Thursday, September 1, 2011

Describiendo con los 5 sentidos

En un lugar en donde la tecnología y lo antiguo se combinan, en donde si vas caminando y ves una persona vestida con un kimono y a otra con un traje es normal, en donde si vas a un restaurant viejo y la puerta se te abre solo a causa de la tecnología, bueno, ese es Japón. Mientras que los adolescentes disfrutan su fin de semana en Harajuku, una estación encontrada al suroeste de Tokio, con sus cafeterías en la calle expulsando el olor exquisito del café listas para vender, con sus distintos puestos de nieves que tienen diseños locos y que son ideales para los hippies. Y mientras más caminas mas encuentras y todo en la calle de Takeshita. Más adelante, también en esta calle, puedes encontrar las tiendas más extrañas y con los nombre más extraños, como “ciudad del rap” y “ejercito del pulpo”, en donde encuentras también ropa extraña. Entretanto si continuas caminando puedes ver a los adolescentes con ropa de moda muy interesantes, que no puedo describir con palabras, como la foto de la derecha. Si regresas a la estación y te adentras al gran parque Yoyogi, puedes ver a los hippies japonés cantando y bailando, esta comunidad hippie no es muy aceptada por la sociedad, mas sin embargo ellos son felices al máximo y hacen sus conciertos al estilo Woodstock pero con menos gente. Y si caminas más adelante, entras a el área en donde se encuentra Shibuya, que es una de las estaciones más importantes de Tokio, es como la “central station” de nueva york. Al estar enfrente de la estación te encuentras con el famoso Hachiko, solo que este es una estatua de color bronce haciéndole homenaje al perro que espero fielmente a su dueño durante varios años todos los días.

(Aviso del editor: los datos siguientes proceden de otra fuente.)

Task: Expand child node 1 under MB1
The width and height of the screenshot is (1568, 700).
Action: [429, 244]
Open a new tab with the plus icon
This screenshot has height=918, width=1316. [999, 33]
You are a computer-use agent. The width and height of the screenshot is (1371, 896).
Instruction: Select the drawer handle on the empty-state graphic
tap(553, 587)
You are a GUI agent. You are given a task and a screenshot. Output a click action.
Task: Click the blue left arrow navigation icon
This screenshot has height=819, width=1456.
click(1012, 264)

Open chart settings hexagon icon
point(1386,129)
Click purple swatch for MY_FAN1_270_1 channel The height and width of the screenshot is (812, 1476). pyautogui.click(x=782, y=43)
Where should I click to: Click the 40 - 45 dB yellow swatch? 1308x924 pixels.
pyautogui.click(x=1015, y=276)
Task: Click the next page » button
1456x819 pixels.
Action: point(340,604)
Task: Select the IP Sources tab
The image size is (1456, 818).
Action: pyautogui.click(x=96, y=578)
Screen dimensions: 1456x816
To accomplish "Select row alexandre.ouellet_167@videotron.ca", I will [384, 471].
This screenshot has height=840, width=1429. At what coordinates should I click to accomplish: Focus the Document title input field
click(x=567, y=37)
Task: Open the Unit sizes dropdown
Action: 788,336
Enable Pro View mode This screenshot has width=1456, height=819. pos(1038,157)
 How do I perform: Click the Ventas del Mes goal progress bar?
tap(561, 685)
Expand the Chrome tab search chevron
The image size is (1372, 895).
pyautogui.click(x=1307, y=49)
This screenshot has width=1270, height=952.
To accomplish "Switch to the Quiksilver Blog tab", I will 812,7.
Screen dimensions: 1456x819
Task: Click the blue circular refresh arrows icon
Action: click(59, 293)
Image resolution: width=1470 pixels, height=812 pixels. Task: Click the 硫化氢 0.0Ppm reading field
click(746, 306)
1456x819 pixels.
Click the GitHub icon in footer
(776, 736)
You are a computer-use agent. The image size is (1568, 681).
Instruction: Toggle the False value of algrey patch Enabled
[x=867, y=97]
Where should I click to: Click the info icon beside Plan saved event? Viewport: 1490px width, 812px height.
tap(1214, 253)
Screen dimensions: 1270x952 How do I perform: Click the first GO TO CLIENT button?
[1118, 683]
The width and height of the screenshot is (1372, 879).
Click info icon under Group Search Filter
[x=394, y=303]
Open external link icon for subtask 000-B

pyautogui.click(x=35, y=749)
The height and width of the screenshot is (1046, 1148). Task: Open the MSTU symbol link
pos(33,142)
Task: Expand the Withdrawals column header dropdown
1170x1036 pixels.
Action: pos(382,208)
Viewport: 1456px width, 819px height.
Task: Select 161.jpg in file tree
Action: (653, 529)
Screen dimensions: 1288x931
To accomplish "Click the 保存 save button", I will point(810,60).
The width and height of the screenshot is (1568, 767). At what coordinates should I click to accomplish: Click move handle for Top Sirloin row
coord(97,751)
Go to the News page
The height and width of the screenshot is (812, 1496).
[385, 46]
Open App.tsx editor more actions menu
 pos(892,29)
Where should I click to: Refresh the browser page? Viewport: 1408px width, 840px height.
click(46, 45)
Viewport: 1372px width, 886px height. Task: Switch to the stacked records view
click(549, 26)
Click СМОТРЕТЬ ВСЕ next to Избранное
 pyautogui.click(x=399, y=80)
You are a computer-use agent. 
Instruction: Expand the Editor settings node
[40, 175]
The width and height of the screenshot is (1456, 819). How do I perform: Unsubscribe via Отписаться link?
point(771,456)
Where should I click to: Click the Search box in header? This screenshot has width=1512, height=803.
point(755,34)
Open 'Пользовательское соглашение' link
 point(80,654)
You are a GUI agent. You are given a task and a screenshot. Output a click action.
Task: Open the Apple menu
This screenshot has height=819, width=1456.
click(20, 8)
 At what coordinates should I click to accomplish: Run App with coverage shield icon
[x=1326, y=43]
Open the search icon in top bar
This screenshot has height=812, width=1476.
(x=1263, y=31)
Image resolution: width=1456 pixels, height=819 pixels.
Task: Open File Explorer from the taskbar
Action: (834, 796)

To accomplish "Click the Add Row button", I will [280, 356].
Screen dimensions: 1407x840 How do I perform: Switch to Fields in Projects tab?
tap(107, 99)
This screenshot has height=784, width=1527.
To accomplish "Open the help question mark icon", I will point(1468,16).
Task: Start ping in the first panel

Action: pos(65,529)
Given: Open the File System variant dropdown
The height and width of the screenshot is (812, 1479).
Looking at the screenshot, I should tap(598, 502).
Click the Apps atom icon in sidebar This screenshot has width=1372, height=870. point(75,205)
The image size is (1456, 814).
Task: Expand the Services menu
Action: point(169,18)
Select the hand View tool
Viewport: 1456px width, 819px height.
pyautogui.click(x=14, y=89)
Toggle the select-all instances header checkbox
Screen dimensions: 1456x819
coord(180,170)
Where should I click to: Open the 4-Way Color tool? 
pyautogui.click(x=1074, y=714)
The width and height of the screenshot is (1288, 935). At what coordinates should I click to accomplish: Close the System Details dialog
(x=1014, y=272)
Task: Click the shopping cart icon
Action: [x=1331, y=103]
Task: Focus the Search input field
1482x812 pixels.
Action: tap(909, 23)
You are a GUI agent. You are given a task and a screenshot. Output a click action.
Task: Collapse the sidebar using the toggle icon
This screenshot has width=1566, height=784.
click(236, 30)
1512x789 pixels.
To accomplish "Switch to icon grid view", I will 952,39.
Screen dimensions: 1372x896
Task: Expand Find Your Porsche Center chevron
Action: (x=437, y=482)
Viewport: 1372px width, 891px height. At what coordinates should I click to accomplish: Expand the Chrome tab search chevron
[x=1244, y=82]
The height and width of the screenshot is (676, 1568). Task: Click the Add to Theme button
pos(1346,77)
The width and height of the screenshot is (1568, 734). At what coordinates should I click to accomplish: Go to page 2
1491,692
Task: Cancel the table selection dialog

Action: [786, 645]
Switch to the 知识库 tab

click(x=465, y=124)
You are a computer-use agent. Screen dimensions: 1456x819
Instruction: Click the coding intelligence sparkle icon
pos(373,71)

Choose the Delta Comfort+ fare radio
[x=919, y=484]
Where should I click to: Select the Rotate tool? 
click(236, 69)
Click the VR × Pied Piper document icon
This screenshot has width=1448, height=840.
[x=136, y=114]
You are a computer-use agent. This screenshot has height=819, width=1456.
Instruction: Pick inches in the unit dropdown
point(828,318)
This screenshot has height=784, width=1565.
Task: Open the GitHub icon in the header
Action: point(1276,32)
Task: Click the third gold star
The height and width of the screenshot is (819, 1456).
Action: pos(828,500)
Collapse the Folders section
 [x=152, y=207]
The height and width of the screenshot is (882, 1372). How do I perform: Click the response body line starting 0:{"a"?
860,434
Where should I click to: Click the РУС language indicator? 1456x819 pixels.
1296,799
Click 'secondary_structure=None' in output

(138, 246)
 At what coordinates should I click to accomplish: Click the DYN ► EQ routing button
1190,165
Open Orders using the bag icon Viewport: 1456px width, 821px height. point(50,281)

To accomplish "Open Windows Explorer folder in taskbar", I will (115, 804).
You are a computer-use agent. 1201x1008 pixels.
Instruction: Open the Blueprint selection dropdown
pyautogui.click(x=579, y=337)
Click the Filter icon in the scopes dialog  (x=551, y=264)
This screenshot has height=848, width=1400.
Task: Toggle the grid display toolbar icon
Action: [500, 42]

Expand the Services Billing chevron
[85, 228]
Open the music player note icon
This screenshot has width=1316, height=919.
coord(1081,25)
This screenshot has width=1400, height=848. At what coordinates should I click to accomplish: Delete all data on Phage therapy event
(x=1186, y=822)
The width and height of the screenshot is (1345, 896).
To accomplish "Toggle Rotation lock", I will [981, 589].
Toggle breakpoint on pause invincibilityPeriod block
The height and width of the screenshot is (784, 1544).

Allí mismo a 5 metros esta un puesto de hot-dogs que ummmm, vende unos hot-dogs muy deliciosos, que con solo olerlos se me derrite la boca, casi como los de 1 dólar que venden en nueva york. Sigo caminado, miro hacia arriba y veo un edifio de cristal con una pantalla enorme, en donde pasan comerciales. Debajo de la pantalla, a través de los cristales se alcanza a ver un Starbucks lleno de gente. Y si me quedo en donde estoy, puedo ver cómo y escuchar a toda la gente que pasa caminando desde las 4 esquinas, todos caminan sin darse cuenta de que sucede alrededor, con un rumbo fijo, son como si estuvieran programados para ir a un lugar, directamente. La vida japonesa es muy rara, mas sin embargo vivir esa experiencia es maravilloso.